**DATA SUPPLIED:**
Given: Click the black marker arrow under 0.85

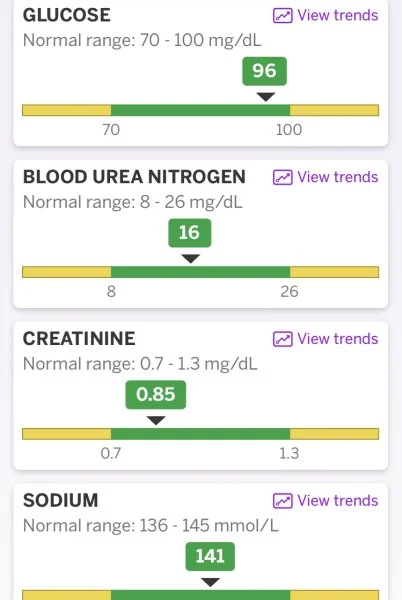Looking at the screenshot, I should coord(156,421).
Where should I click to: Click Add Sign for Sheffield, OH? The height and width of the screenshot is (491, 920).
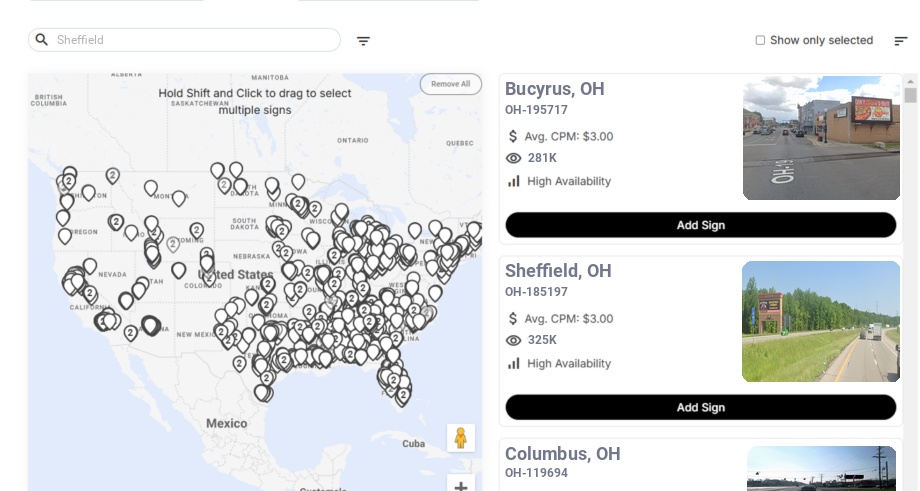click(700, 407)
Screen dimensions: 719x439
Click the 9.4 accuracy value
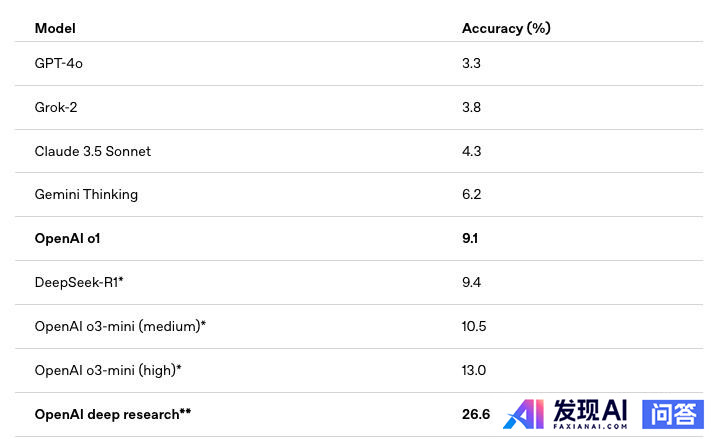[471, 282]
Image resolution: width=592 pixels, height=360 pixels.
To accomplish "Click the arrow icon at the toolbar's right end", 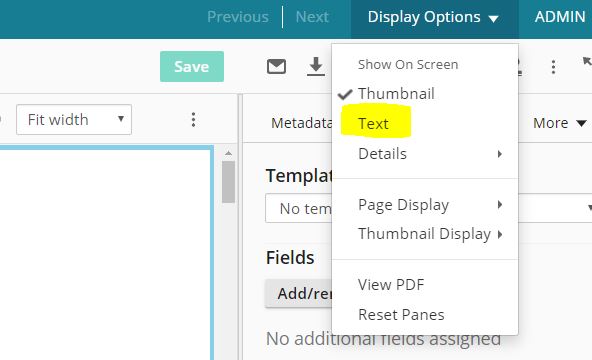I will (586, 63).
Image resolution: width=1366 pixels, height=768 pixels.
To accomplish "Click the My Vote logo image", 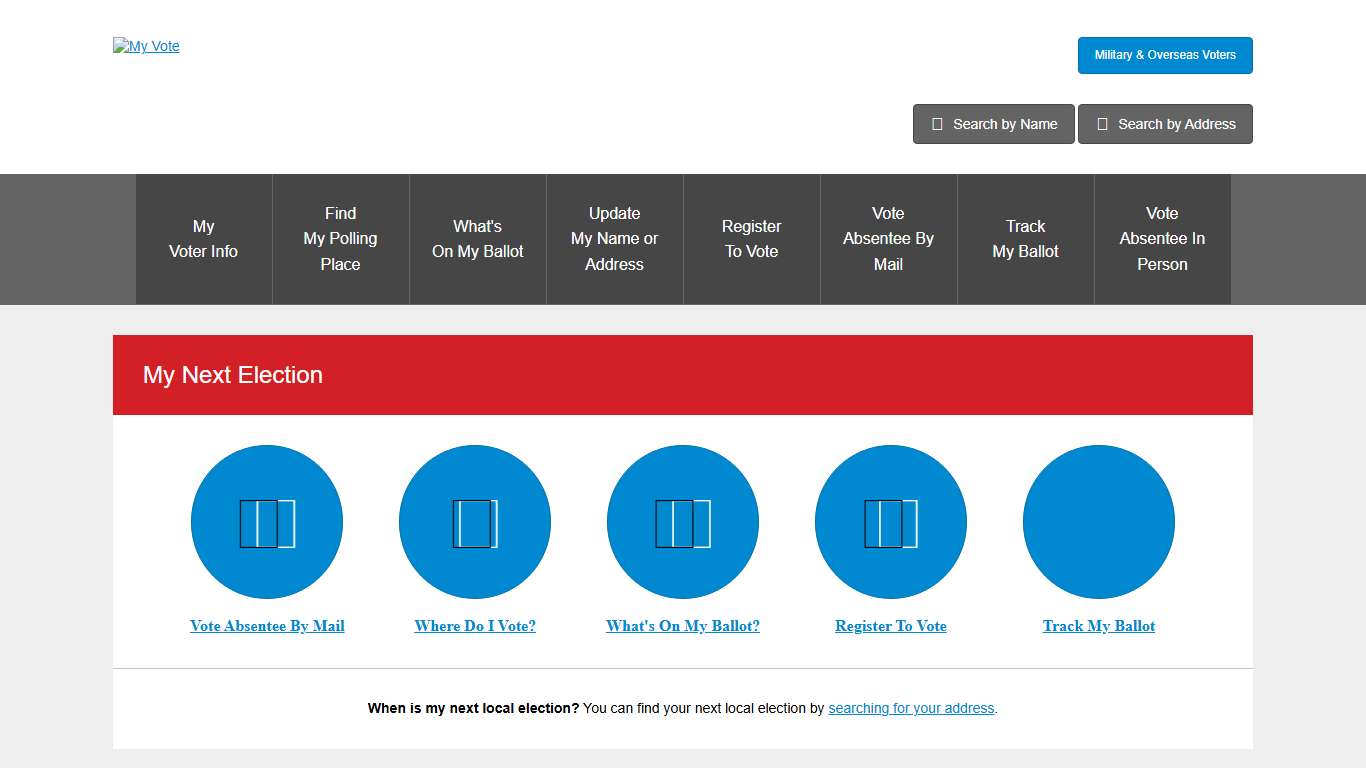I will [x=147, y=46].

**GIVEN PROBLEM:**
Count the lines of the entries above that contain the string "height", matching case exactly, and reply with the number only.

**TASK OUTPUT:**
3